I couldn’t help but post this one… because it’s so very true
So, some people may ask, why are you trying to convert PDF to Wiki? PDF is usually the last step in the process, so just use the original document. My response would naturally be, what if you don’t have the original document?
A Two-Step Process
Through my searching and reading on the topic, it seems there is no PDF2Wiki Converter. Every site that I have read explains converting the PDF to one of: DOC, RTF, HTML, XML first then to wiki format.
I tried a number of PDF to HTML programs, but none of them worked to my satisfaction. Most of them only converted simple formatting, such as bold and italics. Adobe has an online conversion tool. It’s better than some of the others I’ve tried as it interprets lists and such. The resulting code is rather ugly and a lot of the code would need to be stripped before using a HTML to Wiki converter. See my previous post on HTML2Wiki for a couple of tools on tidying or stripping HTML code.
I found that a much better alternative was converting the PDF to a DOC/RTF file since it’s a lot simpler and some formatting might be lost, but you won’t have a lot of needless code that might mess up your wiki page. There are a lot of online tools that provide a PDF to DOC/RTF service, however, again, they only tend to do basic formatting. Adobe Acrobat does a really good job, because it will change lists into formatted lists (instead of normal text). The major downside of course is that Acrobat is a paid program though there is a 30-day trial.
I had a lot of problems in particular with PDF to HTML, so I thought PDF to DOC/RTF is simply. Honestly though, unless you have a PDF file which is really long and has a lot of simple formatting (bold, italics, etc.), if you cannot get your hands on Acrobat, then I suggest simply copy/paste (or alternatively save as a text file) and manually formatting it in the wiki’s editing box. Of course this depends on the wiki you’re using because ones that don’t have a toolbar to help you quickly format might be a bit of a pain. Someone please let me know if you have found a better method!
So to continue on ways to convert existing documents to wiki code, next is formatted text documents, which is typically word DOC files, but may also be something like RTF files.
Most sites I found actually just instructed people to use a 2 step conversion. From Word to HTML and then to wiki code. While this may work, it’s much less efficient and I can imagine more things are lost in the process. Admittedly, the converters that I have found are all geared towards MediaWiki, so if you’re using a different wiki then these converters may not work so well. Nevertheless, MediaWiki provides a list of Word to Wiki converters the most basic of which does not seem to be specifically geared to MediaWiki.

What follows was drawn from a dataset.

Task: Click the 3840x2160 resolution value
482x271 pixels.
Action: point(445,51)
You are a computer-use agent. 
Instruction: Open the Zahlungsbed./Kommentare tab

OpenOffice Sun Wiki Publisher Plugin (MAC and Windows compatible, not sure about other platforms)
(the wiki converter is built-in, the publishing part of it is optional)
The downside of OpenOffice is that it does not always interpret word documents very well. Embedded images tend to turn into hex code (ex. ffd8ffe000104a46494600010201 etc.) and tables aren’t always interpreted correctly either. The one I tried turned into overlapping text. So, in part, the usefulness of the outputted wiki code will depend on how well OpenOffice has read the word DOC itself, but it should handle ODT and RTF just fine.
Word2MediaWikiPlus Macro (Windows Only)
Word is the better choice for documents that OpenOffice can’t seem to handle very well. There is also a Word2MediaWiki Macro which is easier to use, but does not convert tables or deal with images very well.
For the OpenOffice plugin, ‘special characters’ (used loosely here) sometimes turn into weird symbols or random special characters. As with the HTML converters from the last post, something like ’ (not straight apostrophe) gets changed into ‚Äô, or a bullet point (which isn’t recognized to be in a bulleted list) turns into ‚Ä¢.
The Word2MediaWikiPlus (W2MWP) converter is better at dealing with special characters. The macro will simply insert the character as is and at times put a nowiki tag around it, but regardless, it displays just fine.
For some reason, the W2MWP plugin turns text boxes into a single cell table and then repeats the same text again as regular text (not inside a table). The OpenOffice plugin strips the text of formatting and leaves it as regular text in the wiki output.
When tables are interpreted correctly, I think the OpenOffice plugin does a better job overall. The W2MWP macro is better at keeping formatting, such as colours and border style (below right), but OpenOffice one seems to interpret things inside a table better, such as type of lists (below left). (It’s supposed to be a bulleted list, not a numbered list.)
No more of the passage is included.